Renungan Katolik “Bahasa Kasih”
Senin, 2 Maret 2026
Dan 9:4b-10
Mzm 79:8,9,11,13
Luk 6:36-38
Kamukah Hakimnya?
“Janganlah kamu menghakimi, maka kamupun tidak akan dihakimi. Dan janganlah kamu menghukum, maka kamupun tidak akan dihukum; ampunilah dan kamu akan diampuni . – Luk 6:37
Dalam keluarga, kami mendidik anak-anak supaya memahami akan ada konsekuensi dari setiap tindakan yang mereka lakukan, termasuk menerima hukuman saat melakukan kesalahan. Ajaran kami sebagai orang tua ingin supaya mereka berpikir dahulu sebelum bertindak dan belajar bahwa ada akibat entah itu baik atau buruk dari setiap keputusan yang diambil. Seiring berjalannya waktu, kami pun terus belajar menjadi orang tua dan mengalami pertumbuhan dari Tuhan melalui berbagai seminar dan pengajaran parenting.
Hal ini menyadarkan kami bahwa ada sesuatu yang lebih besar dari sekedar hukuman karena kami pun merasa sebagai anak-anak Allah banyak melakukan pelanggaran dan dosa. Allah tidak serta merta menghukum manusia sehingga kita menyadari bahwa Bapa adalah Allah yang begitu penuh kasih.
Di dalam Kitab Suci, kita melihat begitu banyak peristiwa ketika Tuhan melepaskan dan mengampuni orang-orang yang berdosa besar, hingga dalam doa tobat, Ia disebut Yang Maha Murah dan Maha Rahim. Rahim yang bisa menampung berbagai ukuran, menerima kondisi apa pun dan menghidupi pribadi yang di dalamnya. Sungguh luar biasa tak terselami oleh pikiran manusia.
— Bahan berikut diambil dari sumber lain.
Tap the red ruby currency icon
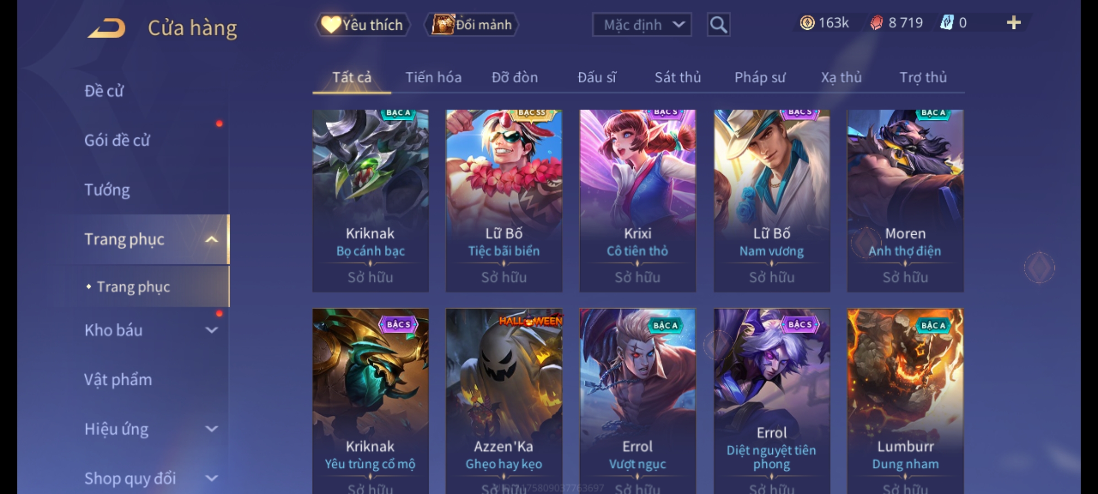1098x494 pixels. [x=876, y=23]
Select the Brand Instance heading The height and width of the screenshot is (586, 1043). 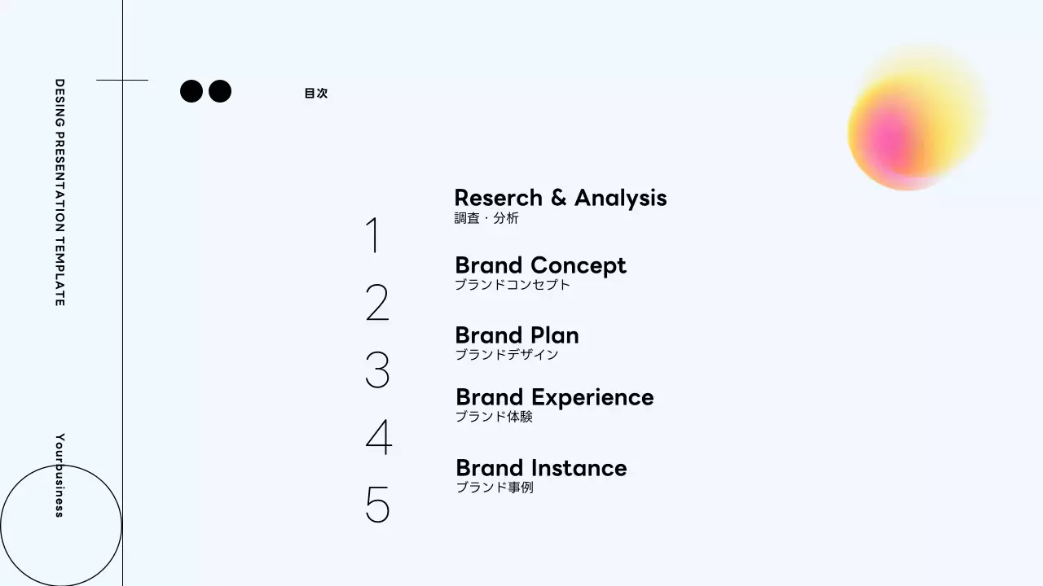pos(541,468)
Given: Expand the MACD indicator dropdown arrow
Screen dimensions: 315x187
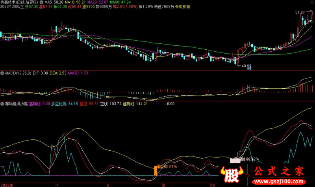Looking at the screenshot, I should 2,73.
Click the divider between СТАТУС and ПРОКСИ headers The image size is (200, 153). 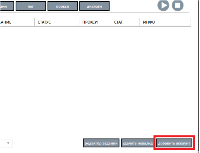(x=79, y=22)
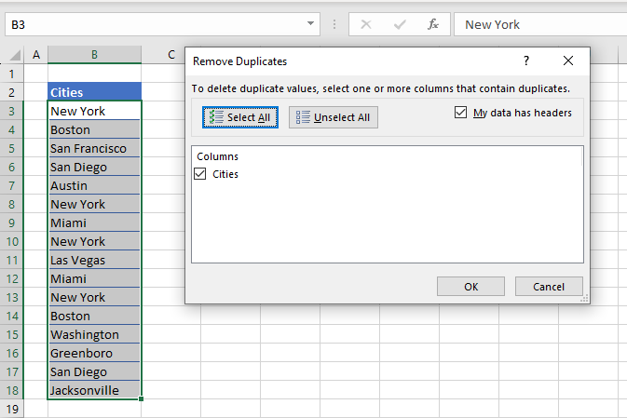Click the formula bar Enter checkmark icon
Viewport: 627px width, 418px height.
pyautogui.click(x=400, y=24)
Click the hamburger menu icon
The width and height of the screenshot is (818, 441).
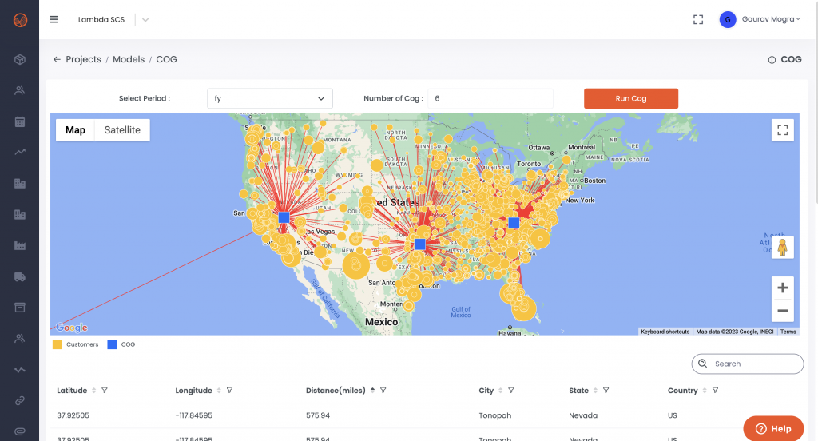coord(54,19)
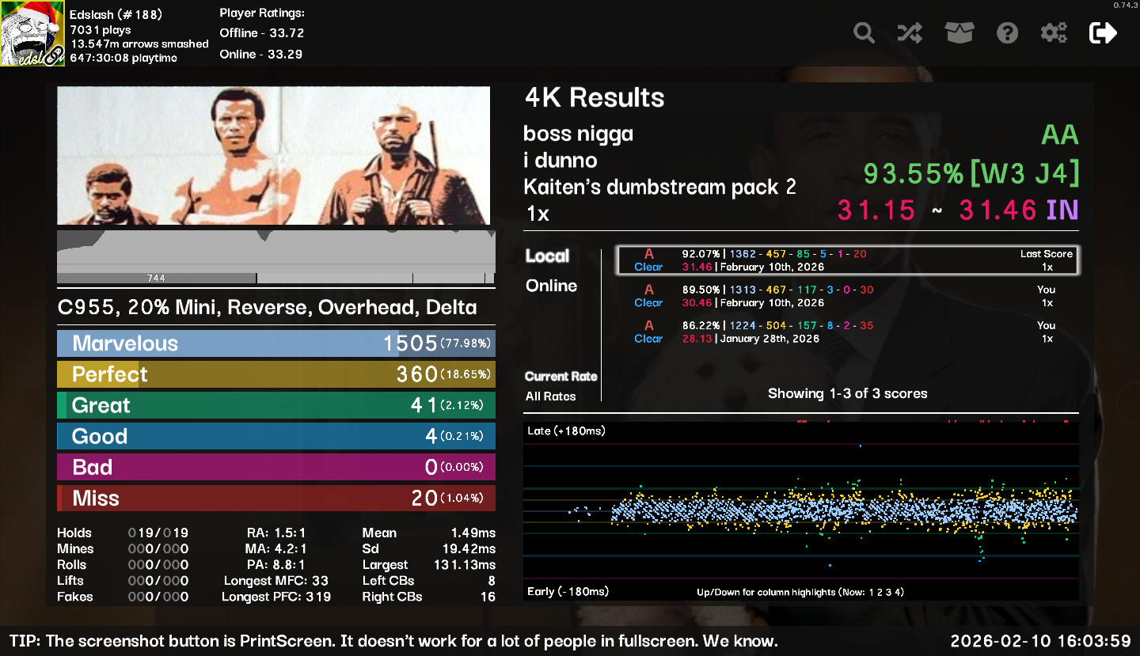Switch the scores list to Online
Viewport: 1140px width, 656px height.
(x=551, y=286)
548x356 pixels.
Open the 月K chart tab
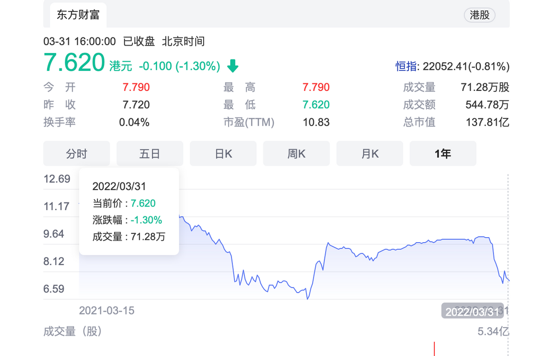point(370,154)
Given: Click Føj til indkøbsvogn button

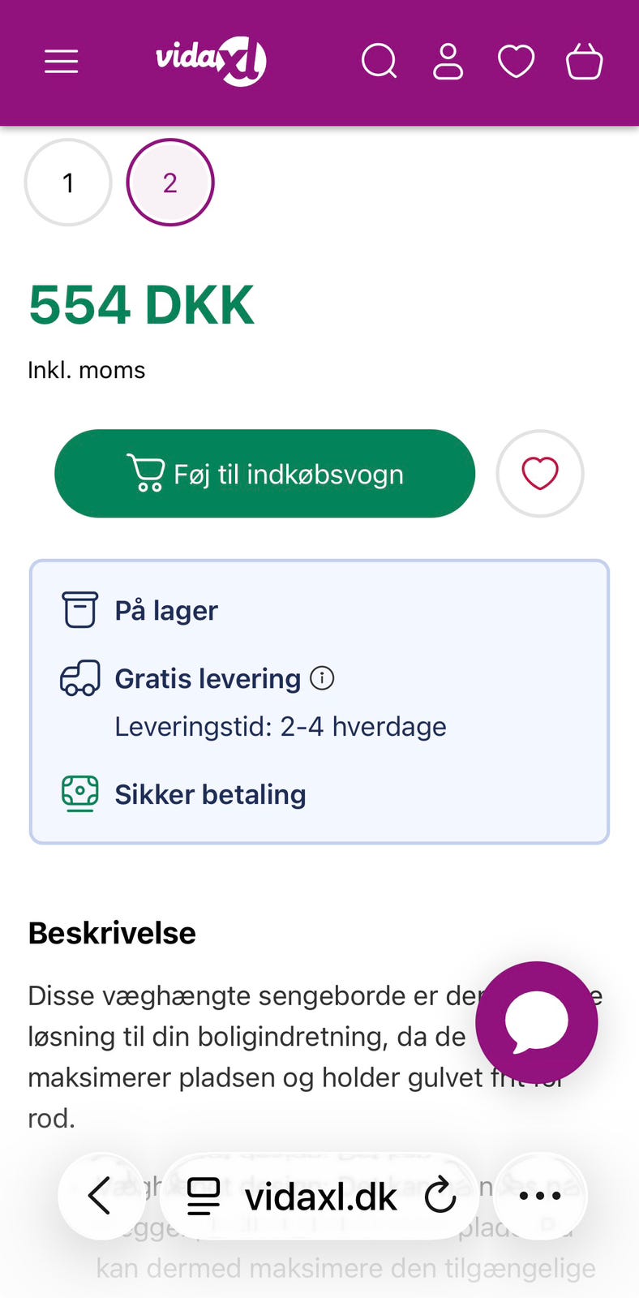Looking at the screenshot, I should point(264,473).
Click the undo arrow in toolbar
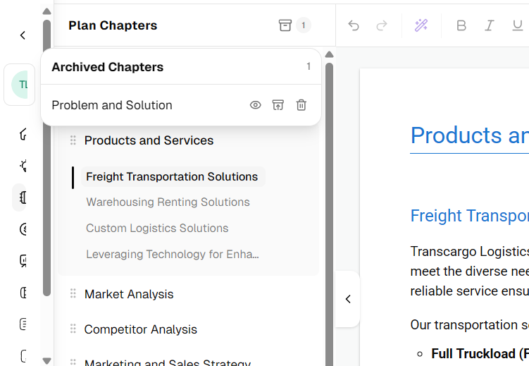 pos(354,25)
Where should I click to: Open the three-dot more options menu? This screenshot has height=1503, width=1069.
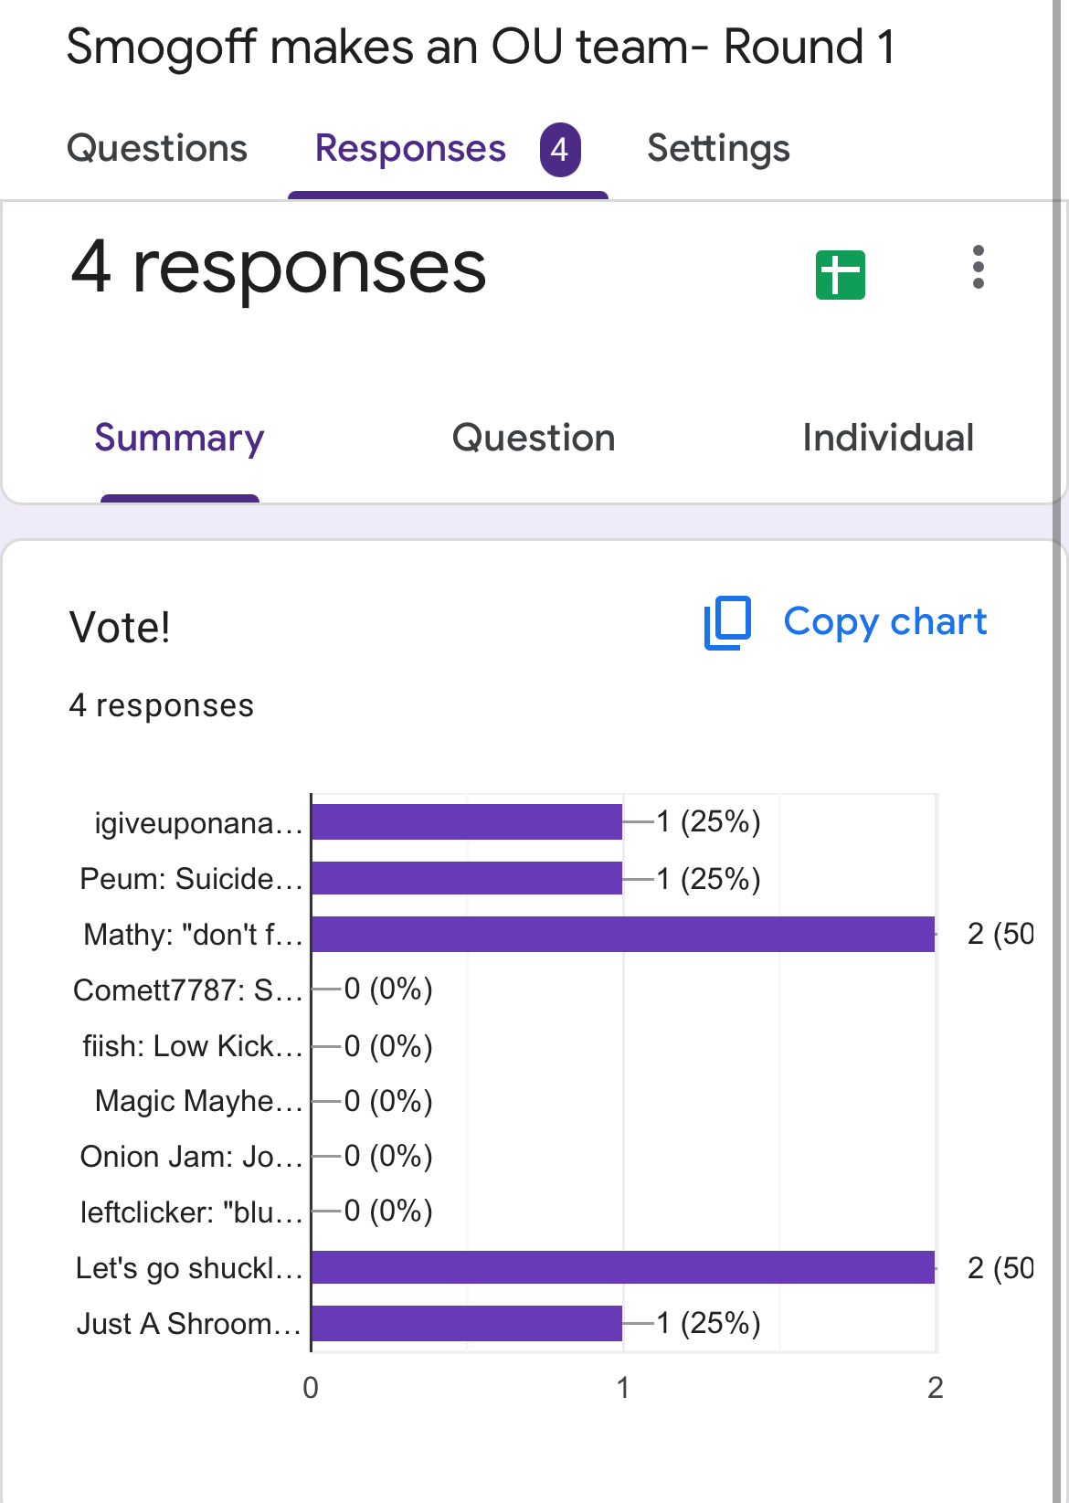pyautogui.click(x=978, y=268)
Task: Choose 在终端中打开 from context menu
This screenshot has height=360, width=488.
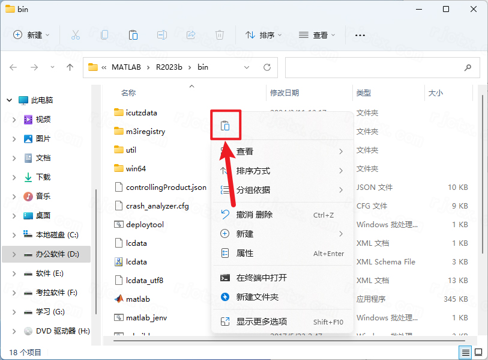Action: [x=261, y=278]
Bersyukur sekali kita punya Allah yang begitu besar kasih-Nya sehingga kita selalu diberikan rahmat pengampunan-Nya. Hal ini yang sekarang kami terapkan kepada anak-anak supaya mereka hidup di dalam kasih karunia-Nya. Ada banyak pengampunan saat mereka melakukan kesalahan, namun meskipun demikian tetap ada konsekuensi dari pelanggaran yang tidak bisa hilang. Anak-anak juga belajar bahwa itu adalah hal yang harus ditanggung akibat dari pilihan mereka. Kasih manusia memang tidak sempurna, namun kasih pengampunan-Nya tidak akan pernah habis asal kita mau terus datang dan berbalik kepada-Nya. (Yy).
Apakah kita cenderung menghukum orang lain setiap kali mereka melakukan kesalahan?